◆ Work to be completed: Return only those lines of the listing that hold the word "event".

◆ Data listing:

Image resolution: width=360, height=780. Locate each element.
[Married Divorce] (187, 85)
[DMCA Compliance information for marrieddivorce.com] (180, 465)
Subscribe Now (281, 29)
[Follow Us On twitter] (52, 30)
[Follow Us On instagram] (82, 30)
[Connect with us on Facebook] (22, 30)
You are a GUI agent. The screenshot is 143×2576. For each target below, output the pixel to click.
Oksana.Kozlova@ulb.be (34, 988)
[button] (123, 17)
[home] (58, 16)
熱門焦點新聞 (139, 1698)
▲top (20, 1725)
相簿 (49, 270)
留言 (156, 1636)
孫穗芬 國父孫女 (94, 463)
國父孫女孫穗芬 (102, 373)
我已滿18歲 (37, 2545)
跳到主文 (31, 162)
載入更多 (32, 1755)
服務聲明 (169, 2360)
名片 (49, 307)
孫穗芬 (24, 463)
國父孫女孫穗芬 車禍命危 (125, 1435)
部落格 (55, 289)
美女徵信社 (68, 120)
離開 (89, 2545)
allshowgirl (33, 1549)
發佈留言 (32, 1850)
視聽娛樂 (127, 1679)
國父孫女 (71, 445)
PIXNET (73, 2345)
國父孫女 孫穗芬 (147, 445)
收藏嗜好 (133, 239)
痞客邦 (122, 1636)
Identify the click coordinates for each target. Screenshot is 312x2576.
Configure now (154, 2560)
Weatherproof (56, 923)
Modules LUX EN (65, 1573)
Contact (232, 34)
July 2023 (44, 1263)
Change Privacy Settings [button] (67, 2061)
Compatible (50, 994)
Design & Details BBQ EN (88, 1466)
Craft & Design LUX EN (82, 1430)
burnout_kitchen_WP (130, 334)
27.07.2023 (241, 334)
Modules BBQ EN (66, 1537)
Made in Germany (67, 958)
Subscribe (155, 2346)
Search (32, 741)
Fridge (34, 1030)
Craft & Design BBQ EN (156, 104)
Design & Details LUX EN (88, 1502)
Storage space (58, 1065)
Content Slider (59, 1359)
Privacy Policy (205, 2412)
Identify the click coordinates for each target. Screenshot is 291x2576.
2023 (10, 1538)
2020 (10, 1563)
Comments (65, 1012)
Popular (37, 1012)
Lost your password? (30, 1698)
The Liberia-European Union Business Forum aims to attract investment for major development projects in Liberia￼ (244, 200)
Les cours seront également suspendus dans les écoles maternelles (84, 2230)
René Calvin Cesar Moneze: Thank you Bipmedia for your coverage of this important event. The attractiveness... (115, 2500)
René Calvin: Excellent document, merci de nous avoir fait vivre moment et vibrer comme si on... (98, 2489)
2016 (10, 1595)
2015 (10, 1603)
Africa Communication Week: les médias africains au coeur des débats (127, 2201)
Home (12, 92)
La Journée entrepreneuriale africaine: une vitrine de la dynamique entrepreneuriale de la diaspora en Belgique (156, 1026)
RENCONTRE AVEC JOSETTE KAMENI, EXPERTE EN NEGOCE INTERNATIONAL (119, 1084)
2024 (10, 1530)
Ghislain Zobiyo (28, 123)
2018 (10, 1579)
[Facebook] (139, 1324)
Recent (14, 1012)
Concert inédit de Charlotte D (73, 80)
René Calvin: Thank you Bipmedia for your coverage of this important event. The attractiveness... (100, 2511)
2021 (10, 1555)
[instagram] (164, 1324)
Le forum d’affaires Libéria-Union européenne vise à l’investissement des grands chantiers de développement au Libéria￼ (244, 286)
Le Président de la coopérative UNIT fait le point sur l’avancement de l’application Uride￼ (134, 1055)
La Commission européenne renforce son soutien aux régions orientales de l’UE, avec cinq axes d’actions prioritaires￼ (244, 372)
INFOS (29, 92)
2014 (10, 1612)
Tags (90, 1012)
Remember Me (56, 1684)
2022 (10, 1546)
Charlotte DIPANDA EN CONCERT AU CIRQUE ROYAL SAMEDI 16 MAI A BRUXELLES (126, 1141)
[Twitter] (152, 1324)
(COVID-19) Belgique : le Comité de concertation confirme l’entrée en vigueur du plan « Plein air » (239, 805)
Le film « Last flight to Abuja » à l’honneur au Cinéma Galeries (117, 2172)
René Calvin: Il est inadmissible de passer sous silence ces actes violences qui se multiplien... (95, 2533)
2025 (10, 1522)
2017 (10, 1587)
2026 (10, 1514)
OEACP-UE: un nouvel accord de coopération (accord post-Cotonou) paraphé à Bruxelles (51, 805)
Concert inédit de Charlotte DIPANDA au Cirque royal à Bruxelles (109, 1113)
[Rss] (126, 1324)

◆ Answer for this exercise:
René Calvin Cesar Moneze: Thank you Bipmedia for your coverage of this important event. The attractiveness... (115, 2500)
René Calvin: Thank you Bipmedia for your coverage of this important event. The attractiveness... (100, 2511)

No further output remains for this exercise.